How can a magazine company effectively target key demographics?
This business question is what led this cluster analysis on magazine subscriber data. The data genrated from this analysis could help the aforementioned magazine company better advertise to specific groups or even include more articles that are better suited to specific demographics and their needs.
The dataset that was used for this cluster analysis was provided by the Eastern University course: “Data Science for Business”. Below is a list of the attributes and their description as depicted in the dataset.
age: age of subscriberfemale: 1 for yes (female); 0 for no (male)Real.Estate.Purchases: number of real estate
purchasesValue.of.Investments: value of investments in US
dollarsNumber.of.Transactions: number of purchases madeGraduate.Degree: 1 for having a degree; 0 for not
having a degreeHousehold.Income: income for each household in US
dollarsHave.Children: 1 for yes; 0 for noDue to the mix of numerical and categorical data types within the data, the data was separated based on these types, and a distinct clustering technique was employed to generate groupings based on the data. Hierarchical was chosen for the categorical variables, and K-means was utilized for the continuous numerical variables.
Below are the packages that were utilized to carry out this specific cluster analysis. The packages are in order of use and are broken up by which step in the process they were utilized.
# Packages needed for data manipulation, visualization
library(tidyverse)
## ── Attaching core tidyverse packages ──────────────────────── tidyverse 2.0.0 ──
## ✔ dplyr 1.1.4 ✔ readr 2.1.5
## ✔ forcats 1.0.0 ✔ stringr 1.5.1
## ✔ ggplot2 3.5.1 ✔ tibble 3.2.1
## ✔ lubridate 1.9.3 ✔ tidyr 1.3.1
## ✔ purrr 1.0.2
## ── Conflicts ────────────────────────────────────────── tidyverse_conflicts() ──
## ✖ dplyr::filter() masks stats::filter()

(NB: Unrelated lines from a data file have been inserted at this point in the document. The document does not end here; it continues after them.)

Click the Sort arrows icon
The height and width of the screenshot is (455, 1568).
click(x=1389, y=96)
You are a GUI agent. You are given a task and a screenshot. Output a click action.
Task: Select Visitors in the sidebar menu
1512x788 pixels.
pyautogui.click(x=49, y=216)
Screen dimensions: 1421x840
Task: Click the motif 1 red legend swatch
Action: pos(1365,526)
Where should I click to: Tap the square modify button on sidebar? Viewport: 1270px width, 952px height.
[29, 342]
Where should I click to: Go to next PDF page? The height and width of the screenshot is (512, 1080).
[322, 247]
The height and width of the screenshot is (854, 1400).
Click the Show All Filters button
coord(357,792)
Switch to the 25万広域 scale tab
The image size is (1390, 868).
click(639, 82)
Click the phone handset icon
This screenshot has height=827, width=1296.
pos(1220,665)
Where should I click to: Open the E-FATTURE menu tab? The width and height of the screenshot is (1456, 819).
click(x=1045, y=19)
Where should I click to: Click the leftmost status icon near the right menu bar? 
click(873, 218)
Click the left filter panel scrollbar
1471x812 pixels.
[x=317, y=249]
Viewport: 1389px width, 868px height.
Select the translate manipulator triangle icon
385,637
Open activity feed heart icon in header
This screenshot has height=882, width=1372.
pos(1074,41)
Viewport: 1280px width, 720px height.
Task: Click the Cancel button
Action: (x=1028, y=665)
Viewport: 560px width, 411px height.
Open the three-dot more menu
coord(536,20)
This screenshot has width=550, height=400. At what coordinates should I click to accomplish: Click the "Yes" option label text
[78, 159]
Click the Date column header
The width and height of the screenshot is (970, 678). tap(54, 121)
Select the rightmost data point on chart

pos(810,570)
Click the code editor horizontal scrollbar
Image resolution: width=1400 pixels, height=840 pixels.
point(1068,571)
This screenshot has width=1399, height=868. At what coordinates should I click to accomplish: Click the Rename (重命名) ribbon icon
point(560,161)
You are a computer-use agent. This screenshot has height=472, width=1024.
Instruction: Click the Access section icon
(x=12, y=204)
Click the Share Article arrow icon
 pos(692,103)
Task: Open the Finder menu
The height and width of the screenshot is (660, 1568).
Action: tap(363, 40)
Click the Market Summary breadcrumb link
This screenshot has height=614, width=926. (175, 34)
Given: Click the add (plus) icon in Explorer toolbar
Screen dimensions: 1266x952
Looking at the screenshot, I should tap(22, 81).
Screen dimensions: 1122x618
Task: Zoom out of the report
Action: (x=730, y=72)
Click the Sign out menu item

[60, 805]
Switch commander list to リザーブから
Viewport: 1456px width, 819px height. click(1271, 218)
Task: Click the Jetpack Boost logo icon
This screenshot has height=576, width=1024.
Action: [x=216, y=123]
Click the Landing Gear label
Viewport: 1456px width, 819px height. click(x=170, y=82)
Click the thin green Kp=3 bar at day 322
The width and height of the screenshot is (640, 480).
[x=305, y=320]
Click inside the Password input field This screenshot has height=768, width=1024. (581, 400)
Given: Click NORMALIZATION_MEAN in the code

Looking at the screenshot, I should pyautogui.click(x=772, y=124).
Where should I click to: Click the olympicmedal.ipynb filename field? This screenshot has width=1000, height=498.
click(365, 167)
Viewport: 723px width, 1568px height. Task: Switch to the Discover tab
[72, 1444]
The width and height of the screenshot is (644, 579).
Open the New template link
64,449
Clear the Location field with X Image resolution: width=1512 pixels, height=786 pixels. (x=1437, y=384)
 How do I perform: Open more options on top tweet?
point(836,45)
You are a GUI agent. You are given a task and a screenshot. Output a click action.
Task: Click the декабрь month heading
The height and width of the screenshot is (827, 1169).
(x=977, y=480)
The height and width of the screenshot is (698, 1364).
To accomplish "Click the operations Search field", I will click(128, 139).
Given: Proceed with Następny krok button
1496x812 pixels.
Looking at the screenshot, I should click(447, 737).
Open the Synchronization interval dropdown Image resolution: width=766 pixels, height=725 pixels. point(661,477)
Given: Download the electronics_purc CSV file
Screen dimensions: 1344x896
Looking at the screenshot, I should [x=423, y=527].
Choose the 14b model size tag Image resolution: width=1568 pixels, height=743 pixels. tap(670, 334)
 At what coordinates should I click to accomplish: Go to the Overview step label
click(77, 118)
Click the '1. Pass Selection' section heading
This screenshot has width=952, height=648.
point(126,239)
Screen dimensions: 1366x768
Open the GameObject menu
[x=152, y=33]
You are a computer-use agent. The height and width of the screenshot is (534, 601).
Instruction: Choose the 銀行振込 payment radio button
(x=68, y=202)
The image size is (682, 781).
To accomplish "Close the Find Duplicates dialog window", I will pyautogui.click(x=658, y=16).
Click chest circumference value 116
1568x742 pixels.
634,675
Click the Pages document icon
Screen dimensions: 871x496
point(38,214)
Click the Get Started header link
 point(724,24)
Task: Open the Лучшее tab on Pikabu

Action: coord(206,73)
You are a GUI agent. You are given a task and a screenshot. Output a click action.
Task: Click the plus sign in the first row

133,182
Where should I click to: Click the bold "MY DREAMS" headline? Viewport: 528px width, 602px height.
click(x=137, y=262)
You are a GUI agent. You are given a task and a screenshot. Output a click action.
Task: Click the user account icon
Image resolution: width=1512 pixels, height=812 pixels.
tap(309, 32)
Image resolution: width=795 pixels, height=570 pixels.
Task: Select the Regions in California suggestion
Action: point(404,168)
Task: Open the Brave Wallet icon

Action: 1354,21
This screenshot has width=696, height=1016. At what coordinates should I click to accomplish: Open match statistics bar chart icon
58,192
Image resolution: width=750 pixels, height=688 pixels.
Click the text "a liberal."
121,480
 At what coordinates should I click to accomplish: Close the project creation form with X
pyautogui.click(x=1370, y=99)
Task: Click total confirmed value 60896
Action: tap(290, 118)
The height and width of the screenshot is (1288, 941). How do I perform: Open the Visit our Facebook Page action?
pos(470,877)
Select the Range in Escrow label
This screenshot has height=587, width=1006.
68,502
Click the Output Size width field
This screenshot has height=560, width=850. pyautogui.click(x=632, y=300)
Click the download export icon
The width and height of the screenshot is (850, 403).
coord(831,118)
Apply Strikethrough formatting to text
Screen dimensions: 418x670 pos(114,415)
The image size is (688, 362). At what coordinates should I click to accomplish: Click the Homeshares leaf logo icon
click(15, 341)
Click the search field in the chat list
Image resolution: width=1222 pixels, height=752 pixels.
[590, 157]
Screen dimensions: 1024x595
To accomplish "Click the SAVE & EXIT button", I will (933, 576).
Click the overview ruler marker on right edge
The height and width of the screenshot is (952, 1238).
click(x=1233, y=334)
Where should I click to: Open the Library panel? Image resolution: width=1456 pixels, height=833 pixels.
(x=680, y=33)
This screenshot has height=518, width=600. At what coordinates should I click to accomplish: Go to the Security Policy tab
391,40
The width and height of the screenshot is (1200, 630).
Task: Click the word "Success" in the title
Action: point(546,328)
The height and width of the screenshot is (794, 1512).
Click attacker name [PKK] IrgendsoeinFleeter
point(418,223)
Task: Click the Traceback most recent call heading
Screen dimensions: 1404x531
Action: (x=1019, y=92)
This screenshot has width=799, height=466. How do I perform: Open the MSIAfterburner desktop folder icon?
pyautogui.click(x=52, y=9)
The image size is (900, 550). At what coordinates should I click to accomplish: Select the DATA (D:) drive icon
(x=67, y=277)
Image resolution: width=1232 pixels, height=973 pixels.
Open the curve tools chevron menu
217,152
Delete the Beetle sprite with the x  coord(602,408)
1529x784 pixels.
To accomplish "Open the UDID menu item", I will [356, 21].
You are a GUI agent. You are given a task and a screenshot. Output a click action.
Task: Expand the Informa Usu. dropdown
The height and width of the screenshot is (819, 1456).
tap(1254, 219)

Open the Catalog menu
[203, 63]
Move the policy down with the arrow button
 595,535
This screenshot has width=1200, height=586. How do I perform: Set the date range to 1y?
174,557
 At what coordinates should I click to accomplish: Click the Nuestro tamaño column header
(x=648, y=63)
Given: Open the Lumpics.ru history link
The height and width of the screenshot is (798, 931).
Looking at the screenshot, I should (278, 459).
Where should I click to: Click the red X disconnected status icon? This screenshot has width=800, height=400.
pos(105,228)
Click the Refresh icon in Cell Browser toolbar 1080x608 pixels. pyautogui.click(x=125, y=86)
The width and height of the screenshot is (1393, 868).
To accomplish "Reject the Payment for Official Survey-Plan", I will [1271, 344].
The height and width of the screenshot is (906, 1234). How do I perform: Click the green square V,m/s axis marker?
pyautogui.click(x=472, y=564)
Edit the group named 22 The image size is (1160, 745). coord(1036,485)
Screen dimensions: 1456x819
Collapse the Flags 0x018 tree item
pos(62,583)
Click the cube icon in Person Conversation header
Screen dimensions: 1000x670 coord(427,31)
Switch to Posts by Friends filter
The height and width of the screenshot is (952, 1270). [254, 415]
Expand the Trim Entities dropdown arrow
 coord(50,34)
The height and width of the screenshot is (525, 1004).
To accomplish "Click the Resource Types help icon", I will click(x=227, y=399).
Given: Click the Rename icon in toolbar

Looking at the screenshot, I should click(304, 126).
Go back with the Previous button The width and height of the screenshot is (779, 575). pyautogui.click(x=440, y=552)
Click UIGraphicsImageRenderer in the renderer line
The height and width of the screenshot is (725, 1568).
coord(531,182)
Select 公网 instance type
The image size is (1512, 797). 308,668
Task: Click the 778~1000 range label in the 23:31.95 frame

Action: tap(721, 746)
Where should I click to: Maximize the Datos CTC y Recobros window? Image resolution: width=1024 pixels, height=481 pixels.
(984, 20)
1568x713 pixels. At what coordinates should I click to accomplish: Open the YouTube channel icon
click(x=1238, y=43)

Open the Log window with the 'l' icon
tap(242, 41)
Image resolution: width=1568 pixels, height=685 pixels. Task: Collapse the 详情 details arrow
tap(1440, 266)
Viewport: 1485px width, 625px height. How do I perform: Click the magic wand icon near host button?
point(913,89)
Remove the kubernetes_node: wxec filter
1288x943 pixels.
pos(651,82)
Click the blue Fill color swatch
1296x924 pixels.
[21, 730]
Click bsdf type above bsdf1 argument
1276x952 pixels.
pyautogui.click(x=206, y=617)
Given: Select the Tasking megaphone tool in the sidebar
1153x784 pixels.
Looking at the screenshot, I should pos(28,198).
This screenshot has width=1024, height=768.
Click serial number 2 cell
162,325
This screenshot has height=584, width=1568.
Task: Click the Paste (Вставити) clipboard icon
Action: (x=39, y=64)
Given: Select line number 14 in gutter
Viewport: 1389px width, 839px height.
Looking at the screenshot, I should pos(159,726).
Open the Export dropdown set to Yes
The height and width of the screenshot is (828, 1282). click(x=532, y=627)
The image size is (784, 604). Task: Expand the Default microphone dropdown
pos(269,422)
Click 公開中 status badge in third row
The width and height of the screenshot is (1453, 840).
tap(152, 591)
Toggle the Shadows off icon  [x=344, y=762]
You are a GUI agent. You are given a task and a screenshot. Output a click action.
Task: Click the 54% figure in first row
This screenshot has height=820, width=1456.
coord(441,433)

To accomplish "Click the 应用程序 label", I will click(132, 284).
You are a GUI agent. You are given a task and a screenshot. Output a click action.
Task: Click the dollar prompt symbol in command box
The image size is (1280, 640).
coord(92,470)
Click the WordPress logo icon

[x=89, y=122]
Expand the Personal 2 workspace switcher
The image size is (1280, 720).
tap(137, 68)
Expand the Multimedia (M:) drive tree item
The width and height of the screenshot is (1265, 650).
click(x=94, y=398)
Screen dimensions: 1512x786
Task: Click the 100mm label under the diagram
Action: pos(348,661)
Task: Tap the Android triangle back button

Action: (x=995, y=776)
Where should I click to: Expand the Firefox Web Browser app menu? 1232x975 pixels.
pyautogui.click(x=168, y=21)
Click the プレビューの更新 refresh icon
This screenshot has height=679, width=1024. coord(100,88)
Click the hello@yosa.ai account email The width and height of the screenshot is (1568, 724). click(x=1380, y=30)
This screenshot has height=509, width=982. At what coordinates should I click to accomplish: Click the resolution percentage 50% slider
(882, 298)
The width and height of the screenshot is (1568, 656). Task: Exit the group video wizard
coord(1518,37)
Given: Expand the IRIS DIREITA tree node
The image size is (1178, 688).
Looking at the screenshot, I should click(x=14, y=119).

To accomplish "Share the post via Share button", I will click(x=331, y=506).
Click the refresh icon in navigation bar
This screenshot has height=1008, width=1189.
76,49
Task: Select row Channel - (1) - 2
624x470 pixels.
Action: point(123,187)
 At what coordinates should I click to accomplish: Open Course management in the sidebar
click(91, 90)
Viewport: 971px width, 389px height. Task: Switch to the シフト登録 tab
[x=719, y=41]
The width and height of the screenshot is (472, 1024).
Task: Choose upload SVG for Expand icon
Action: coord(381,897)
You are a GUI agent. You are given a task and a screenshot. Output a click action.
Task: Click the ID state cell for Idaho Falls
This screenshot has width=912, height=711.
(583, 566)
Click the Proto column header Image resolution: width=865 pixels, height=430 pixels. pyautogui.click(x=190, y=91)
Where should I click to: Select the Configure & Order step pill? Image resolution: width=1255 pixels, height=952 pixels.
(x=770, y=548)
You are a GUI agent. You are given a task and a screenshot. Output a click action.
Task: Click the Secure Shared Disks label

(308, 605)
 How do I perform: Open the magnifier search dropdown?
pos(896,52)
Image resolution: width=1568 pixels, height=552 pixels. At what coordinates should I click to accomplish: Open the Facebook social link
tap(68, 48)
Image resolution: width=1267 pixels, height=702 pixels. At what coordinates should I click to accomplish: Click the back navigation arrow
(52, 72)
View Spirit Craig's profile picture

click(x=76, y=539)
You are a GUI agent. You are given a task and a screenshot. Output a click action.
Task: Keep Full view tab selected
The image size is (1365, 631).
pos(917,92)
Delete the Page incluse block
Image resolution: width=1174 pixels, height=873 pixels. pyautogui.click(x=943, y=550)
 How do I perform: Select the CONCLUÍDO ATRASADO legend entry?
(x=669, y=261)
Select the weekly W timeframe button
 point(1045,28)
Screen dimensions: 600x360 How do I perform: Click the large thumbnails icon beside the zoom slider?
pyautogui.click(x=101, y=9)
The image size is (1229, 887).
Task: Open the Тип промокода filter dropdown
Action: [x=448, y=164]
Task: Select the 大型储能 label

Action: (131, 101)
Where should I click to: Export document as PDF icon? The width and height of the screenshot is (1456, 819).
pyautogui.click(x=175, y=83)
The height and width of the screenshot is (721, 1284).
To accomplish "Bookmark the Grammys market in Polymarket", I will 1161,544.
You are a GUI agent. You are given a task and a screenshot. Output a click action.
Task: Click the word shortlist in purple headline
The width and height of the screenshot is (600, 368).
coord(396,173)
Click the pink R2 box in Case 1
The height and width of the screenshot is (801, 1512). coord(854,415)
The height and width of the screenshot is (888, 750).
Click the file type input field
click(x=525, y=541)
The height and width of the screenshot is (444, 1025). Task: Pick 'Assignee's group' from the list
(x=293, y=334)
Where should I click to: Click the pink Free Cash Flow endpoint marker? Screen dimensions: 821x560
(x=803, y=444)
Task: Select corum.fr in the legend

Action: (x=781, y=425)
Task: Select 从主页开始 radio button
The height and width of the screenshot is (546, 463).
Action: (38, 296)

## ✖ dplyr::lag() masks stats::lag()
## ℹ Use the conflicted package (<http://conflicted.r-lib.org/>) to force all conflicts to become errors
library(janitor)
##
## Attaching package: 'janitor'
##
## The following objects are masked from 'package:stats':
##
## chisq.test, fisher.test
# Packages needed for clustering the data
library(cluster)
library(fpc)
library(factoextra)
## Welcome! Want to learn more? See two factoextra-related books at https://goo.gl/ve3WBa
The first step in this process was to import the data and assign it to an object for manipulation.
# set working directory
setwd("/Users/nickwinters/desktop/MSDS/DS for Buisness")
# assign csv file to an object
magdf <- read.csv("young_professional_magazine.csv")
Before diving into the analysis, surface level exploration was conducted on the data.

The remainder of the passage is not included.